COMITÉ FRANÇAIS D'HISTOIRE DE LA GÉOLOGIE (COFRHIGEO) (séance du 29 Mars 1979)
M. GAUDANT vous ayant déjà exposé en partie les idées fixistes de L.Agassiz, il nous suffira de rappeler ce passage bien significatif de l'Espèce et la Classification en Zoologie : "A des intervalles réitérés, fréquents même, bien que séparés les uns des autres par des périodes immensément longues, le globe a été bouleversé et bouleversé encore jusqu'à ce qu'enfin il s'arrêtait à sa condition actuelle; de même, les animaux et les plantes tour à tour se sont éteints et ont été remplacés par des êtres nouveaux, jusqu'à ce que fussent enfin appelés à l'existence ceux qui vivent de nos jours, et l'Homme à leur tête" (1). Agassiz s'est toujours résolument affirmé créationniste, et on comprend qu'il ait pu apparaître à un anti-transformiste aussi passionné que Sedgwick comme un rempart assuré contre la subversion des idées nouvelles (2).

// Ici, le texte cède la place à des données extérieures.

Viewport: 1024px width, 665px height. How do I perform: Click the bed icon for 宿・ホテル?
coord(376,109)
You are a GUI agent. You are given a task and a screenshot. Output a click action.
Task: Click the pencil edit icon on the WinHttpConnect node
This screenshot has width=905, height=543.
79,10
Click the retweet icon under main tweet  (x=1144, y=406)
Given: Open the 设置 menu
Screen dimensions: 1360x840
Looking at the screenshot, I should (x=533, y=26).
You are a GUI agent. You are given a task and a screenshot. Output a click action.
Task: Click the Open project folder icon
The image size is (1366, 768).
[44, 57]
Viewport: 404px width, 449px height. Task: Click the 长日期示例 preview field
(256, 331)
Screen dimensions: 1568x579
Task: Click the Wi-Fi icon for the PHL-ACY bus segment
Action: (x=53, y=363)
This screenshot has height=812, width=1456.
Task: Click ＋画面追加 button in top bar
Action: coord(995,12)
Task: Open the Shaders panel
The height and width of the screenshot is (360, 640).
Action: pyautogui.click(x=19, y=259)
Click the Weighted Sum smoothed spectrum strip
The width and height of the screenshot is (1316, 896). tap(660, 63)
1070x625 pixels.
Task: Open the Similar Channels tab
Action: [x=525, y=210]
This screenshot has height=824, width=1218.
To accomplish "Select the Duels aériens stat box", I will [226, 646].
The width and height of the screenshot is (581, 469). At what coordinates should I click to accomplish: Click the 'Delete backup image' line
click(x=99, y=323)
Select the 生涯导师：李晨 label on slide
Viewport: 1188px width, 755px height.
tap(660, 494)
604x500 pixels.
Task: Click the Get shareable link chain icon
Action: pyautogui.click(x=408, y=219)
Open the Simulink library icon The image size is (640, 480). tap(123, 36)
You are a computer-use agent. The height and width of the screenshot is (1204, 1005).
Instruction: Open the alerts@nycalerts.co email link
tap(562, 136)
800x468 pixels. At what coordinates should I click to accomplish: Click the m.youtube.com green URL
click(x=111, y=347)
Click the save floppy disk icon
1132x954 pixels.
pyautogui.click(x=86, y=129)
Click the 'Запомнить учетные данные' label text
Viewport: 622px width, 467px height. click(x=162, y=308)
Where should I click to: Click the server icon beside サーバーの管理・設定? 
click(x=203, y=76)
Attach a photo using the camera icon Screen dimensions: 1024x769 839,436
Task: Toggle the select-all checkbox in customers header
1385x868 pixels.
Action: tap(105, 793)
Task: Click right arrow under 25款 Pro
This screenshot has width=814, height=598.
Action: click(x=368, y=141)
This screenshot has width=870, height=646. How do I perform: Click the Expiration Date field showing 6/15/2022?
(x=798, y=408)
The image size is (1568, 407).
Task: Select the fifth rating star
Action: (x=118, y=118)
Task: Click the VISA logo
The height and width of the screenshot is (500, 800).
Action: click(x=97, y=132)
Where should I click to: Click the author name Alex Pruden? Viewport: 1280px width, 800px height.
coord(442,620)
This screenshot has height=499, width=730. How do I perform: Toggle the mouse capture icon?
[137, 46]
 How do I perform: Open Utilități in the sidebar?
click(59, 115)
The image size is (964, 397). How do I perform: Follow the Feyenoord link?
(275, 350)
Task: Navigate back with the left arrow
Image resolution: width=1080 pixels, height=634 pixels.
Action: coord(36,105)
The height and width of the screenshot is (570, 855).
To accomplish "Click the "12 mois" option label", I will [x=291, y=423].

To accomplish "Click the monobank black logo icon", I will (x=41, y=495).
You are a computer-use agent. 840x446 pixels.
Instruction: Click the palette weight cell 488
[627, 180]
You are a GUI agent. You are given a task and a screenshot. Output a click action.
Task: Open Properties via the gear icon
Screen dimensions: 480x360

Ces idées nouvelles, L. Agassiz n'en était pas cependant exempt, et cet aspect de sa pensée mérite un plus grand développement, pour bien faire saisir combien sa position intellectuelle était devenue inconfortable dans la polémique qu'il n'a cessé de soutenir contre la doctrine évolutionniste. Nous verrons plus particulièrement comment il a favorisé la diffusion de deux idées qui sont historiquement et fondamentalement liées à l'établissement du Transformisme : le Progressionnisme et la Continuité. Dans l'édifice du Fixisme, qu'il soutient inébranlablement, il introduit ainsi des concepts inexorablement destructeurs,
Alcide d'Orbigny avait été l'un des premiers fixistes à ressentir combien la vision cuviérienne d'une montée progressive de la vie du passé vers le présent était dangereuse pour l'anti-transformisme, et il s'était évertué à nier le progressionnisme. L. Agassiz ne le suit pas dans cette voie. Il admet sans doute, surtout au début, que, en ce qui concerne les Invertébrés, il est impossible de soutenir l'idée de progrès, du moins au niveau des Embranchements, et même au niveau des Classes. Mais la considération du développement des Invertébrés n'est pas la plus importante. Plus significatif est le développement des Vertébrés, qui conduit à l'Homme, et ici la progression historique n'est pas niable. Après les Poissons, qui sont apparus les premiers, "les Reptiles, les Oiseaux et les Mammifères se succèdent dans la série des formations géologiques dans l'ordre de leur gradation organique." (3) Dans le cas des Vertébrés, par conséquent, il est impossible de nier la marche vers le progrès, car elle se fait vers le genre humain, qui est le "terme de leur développement"(ibid.). Ils n'ont été créés, en effet, que pour s'élever jusqu'à lui.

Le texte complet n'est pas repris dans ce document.